Print the following lines exactly as they are.

*MATERIALS PROVIDED*.
----------------------------------------

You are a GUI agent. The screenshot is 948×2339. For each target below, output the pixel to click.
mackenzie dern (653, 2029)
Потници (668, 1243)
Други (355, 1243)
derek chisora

----------------------------------------

*ANSWER IN FULL*.
You are a GUI agent. The screenshot is 948×2339. For each target below, output the pixel to click.
mackenzie dern (653, 2029)
Потници (668, 1243)
Други (355, 1243)
derek chisora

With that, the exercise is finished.